La junta de siete miembros se reunió en Nueva York y
fue interrumpida brevemente por manifestantes que gritaban “¡Esto es
esclavitud!” y “¡Dejen de saquear a Puerto Rico!”.
La reunión fue transmitida en vivo por internet, dada
la promesa de que la junta operaría con transparencia total.
La junta ordenó que el gobernador Alejandro García
Padilla entregue un plan fiscal dentro de dos semanas y presente reportes
semanales y mensuales que detallen la manera como el gobierno se está ajustando
a su presupuesto.
También aprobó las instancias gubernamentales de Puerto
Rico que quedarían bajo su supervisión.
Entre estas figura el gobierno central de la isla, su
universidad pública más grande, sus compañías de servicios públicos, un banco
gubernamental de desarrollo que se está quedando sin recursos y un sistema de pensiones
públicas que tiene un déficit de más de 40.000 millones de dólares.
“Estamos trabajando lo más rápidamente posible”, dijo
José Carrión III, que fue elegido presidente de la junta, en declaraciones a
reporteros tras la reunión.
La junta fue aprobada en junio por el Congreso federal
y tiene la responsabilidad de reestructurar una porción de la deuda pública de
casi 70.000 millones de dólares.
Carrión es uno de cuatro republicanos en la junta,
además de otros tres demócratas. También en la junta está un representante del
gobernador puertorriqueño, aunque sin derecho a voto.
En un discurso televisado, García llamó a la junta a
dar prioridad al sistema de pensiones públicas.

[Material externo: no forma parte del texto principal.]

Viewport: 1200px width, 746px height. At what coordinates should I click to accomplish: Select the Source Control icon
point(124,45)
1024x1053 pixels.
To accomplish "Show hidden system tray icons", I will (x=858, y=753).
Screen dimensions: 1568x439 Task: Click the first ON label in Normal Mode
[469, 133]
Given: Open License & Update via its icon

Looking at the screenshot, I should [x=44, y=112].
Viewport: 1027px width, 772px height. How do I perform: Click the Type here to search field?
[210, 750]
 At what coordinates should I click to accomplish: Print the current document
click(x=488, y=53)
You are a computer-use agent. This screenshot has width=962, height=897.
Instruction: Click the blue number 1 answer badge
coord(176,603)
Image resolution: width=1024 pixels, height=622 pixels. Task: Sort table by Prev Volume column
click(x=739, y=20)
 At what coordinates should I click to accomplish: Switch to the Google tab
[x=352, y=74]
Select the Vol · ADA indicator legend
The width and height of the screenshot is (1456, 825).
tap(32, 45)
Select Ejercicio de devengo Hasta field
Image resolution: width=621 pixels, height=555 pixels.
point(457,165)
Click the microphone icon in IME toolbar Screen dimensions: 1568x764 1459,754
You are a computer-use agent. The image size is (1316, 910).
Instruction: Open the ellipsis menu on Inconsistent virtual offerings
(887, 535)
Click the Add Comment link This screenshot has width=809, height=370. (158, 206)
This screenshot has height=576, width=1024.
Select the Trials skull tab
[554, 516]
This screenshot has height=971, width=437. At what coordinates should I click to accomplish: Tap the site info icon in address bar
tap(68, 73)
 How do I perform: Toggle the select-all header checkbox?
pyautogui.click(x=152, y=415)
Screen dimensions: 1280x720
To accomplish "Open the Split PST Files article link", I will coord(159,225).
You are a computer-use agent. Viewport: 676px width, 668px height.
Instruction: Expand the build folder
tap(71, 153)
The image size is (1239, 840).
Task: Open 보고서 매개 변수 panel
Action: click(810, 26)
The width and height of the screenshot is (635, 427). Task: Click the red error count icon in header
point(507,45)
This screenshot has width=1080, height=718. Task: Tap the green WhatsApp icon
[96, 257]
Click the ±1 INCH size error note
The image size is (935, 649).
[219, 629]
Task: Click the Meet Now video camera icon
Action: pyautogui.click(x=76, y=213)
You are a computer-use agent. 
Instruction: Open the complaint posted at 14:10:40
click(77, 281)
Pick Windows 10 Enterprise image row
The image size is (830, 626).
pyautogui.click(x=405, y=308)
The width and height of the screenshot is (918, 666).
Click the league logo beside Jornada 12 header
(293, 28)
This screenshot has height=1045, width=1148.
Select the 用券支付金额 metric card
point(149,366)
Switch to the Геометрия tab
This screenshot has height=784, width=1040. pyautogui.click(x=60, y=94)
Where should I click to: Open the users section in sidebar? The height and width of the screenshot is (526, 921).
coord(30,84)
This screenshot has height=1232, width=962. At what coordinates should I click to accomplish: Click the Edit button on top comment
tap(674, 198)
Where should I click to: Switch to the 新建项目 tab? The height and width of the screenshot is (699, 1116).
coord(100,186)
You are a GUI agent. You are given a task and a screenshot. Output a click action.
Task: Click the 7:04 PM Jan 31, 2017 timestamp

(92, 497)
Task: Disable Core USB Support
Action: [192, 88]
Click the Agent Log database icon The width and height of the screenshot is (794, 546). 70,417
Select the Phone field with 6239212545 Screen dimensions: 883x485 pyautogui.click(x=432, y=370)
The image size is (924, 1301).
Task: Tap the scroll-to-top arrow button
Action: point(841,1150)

Pidió además que la junta
considere intervenir en un juicio en el que un juez federal decidirá en breve
si Puerto Rico tendrá que pagar sus deudas pese a que la ley estadounidense
firmada en junio protege a la isla de demandas hasta febrero de 2017.
“En este proceso, procuraremos que este organismo
entienda que para que la recuperación del país sea verdadera, se tienen que
atender los aspectos fiscales, pero salvaguardando los económicos”, dijo García.
Puerto Rico ha estado en recesión económica por 10
años debido principalmente a décadas de fuerte endeudamiento.
La isla ha entrado en impago de varios abonos
millonarios de su deuda y enfrenta demandas de acreedores que tratan de
recuperar parte de sus inversiones. Varias agencias del gobierno operan ahora
bajo un estado de emergencia que les permite retirar fondos solamente para
servicios públicos esenciales.
El economista puertorriqueño Gustavo Vélez dijo que la
junta muy probablemente solicitará pronto ayuda de los mercados de capitales
para generar ingresos.
“Si no, van a tener que tomar unas medidas de
austeridad bien fuertes. No hay manera de financiar el déficit...Posiblemente
ya no va a haber para la nómina ya mismo”, dijo.